The tangle wouldn’t give. Allie let it go. “Eventually Rhianne’s body grew old and died, because faerie folk died younger then, like I said. Her flesh melted into the soil, and the tree, well, the tree ate her, like trees did, even Before. It was only after that that Rhianne’s shadow returned, her grief used up at last. She searched for her body with her magic but found only the tree. And—this is the strangest part. Rhianne sent her shadow into the only shelter she could find for it, the tree’s bark and branches and leaves. The tree didn’t fight her. Maybe it couldn’t, or maybe it recognized her, after eating her skin and bones and all. Karin thinks it welcomed her. No one knows, because this was so long ago. All we know is that Rhianne’s shadow and the quia tree’s shadow became all jumbled together, and no one could tell, after that, where the woman ended and the tree began. They were the same.” Allie leaned against me. “I’m not sure what that means, Liza. Are you?”
I thought of Matthew, wolf and boy at once. “I think it means their shadows were tangled together. Like a shifter’s shadows.”
“It was only after that that Rhianne’s daughter came to the tree where her mother had died.” Allie pressed her fingers against her eyes, as if to keep them open.
I wrapped my arm around her shoulders. “Go ahead. Sleep. I’ll wake you if anyone comes.”
Allie hunched in on herself. “I sound all
stupid and scared, don’t I?”
“It isn’t stupid to be scared when the danger’s real. And the moment I hear anything, I’ll wake you. I promise.” I could at least do that much.

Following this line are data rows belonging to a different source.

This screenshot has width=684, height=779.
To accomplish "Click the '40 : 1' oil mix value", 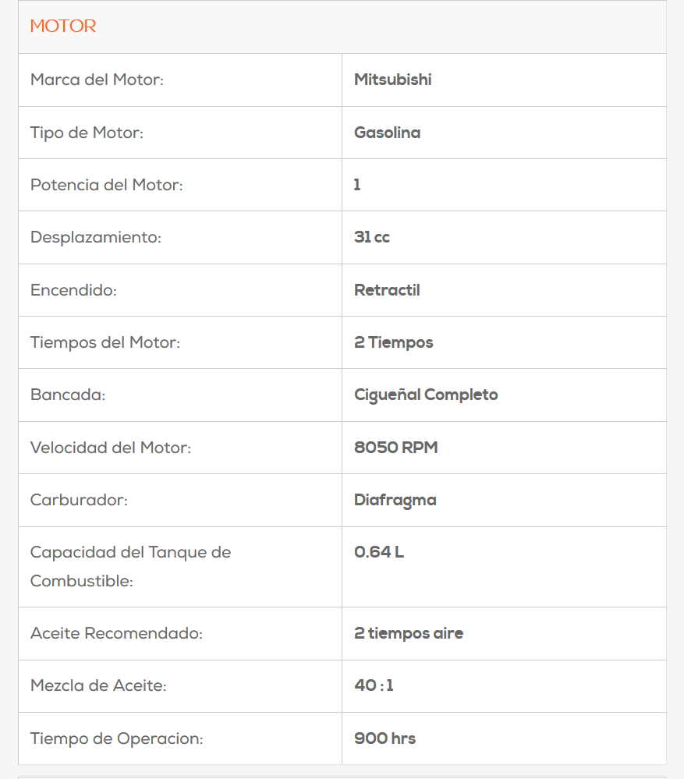I will tap(374, 685).
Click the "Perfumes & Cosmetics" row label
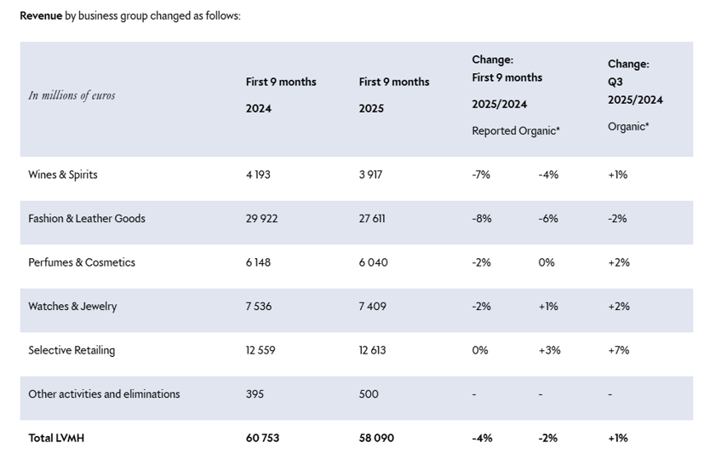Image resolution: width=704 pixels, height=454 pixels. coord(82,262)
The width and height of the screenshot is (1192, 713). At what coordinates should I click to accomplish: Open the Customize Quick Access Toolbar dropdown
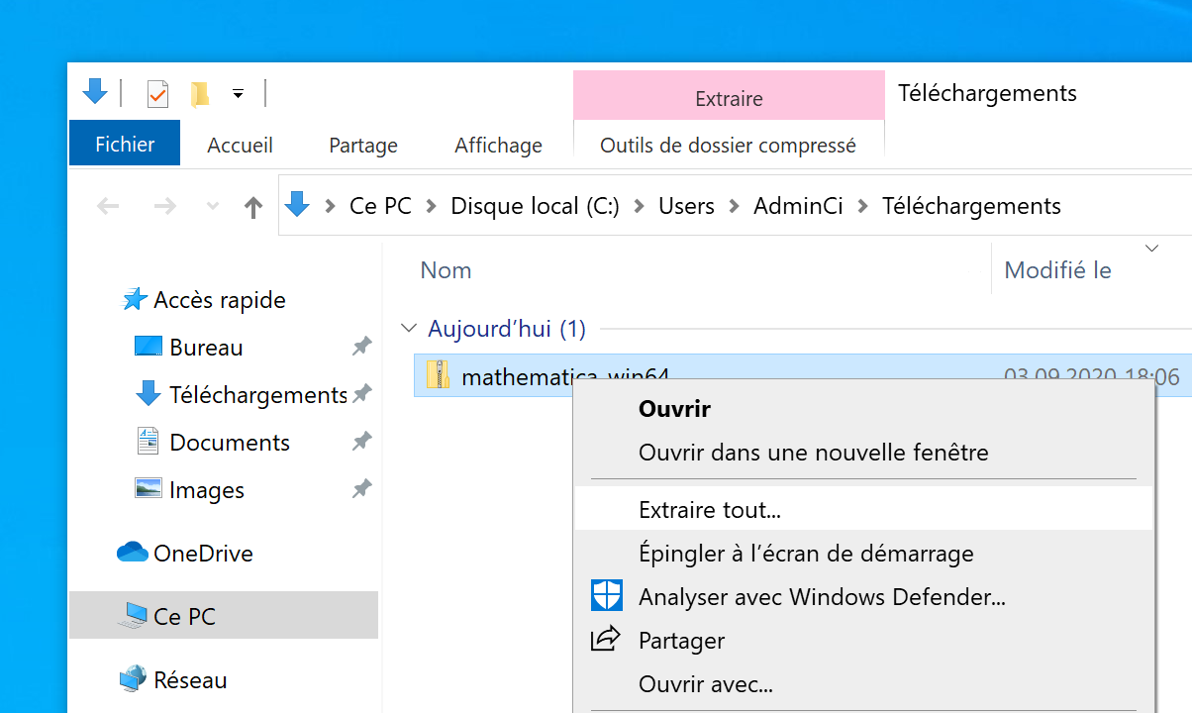click(x=238, y=94)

“All right.” Allie sighed, a sound troubled as the wind before a storm, and shifted to rest her head on my thigh. It took a while, but eventually her eyes closed, and her breath relaxed into sleep.
I kept watch, listening for noises in the dark, long past when the purple light dimmed and went out.
Chapter 6
It was smell, not sound, that warned me of Nys’s approach, the aroma of some roasted root vegetable. I nudged Allie awake as purple light flickered in the dark and Nys stepped out of another tunnel that hadn’t been there before. I put myself between him and Allie, gauging the distance to that tunnel. The ache had left my hip and leg. We might have a chance, if we ran.
Nys followed my gaze and raised an eyebrow, as if my thoughts of escape amused him. He touched the wall, and the tunnel closed. He wouldn’t have done that if he truly believed escape impossible.
“I said I would bring food.” Nys held the bowl out to us.
Allie grabbed my arm as she backed away, pulling me with her. The amusement drained from Nys’s face. “Eat it. Or must I enchant you to make you do even this small thing?”
Allie’s grip tightened, but then she let go and stalked forward. Not under glamour—the anger in those steps was every bit Allie’s. “Give it to me. I can eat on my own.”
Nys handed her the bowl. “It is good to see one of you thinking sensibly. Humans are fragile enough when they do eat.”
There was no fork. Allie shoved a pale white tuber into her mouth with her fingers and chewed, glaring at Nys all the while. I thought of stories from Before, about the dangers of eating faerie food—but surely the food wasn’t the greatest danger here.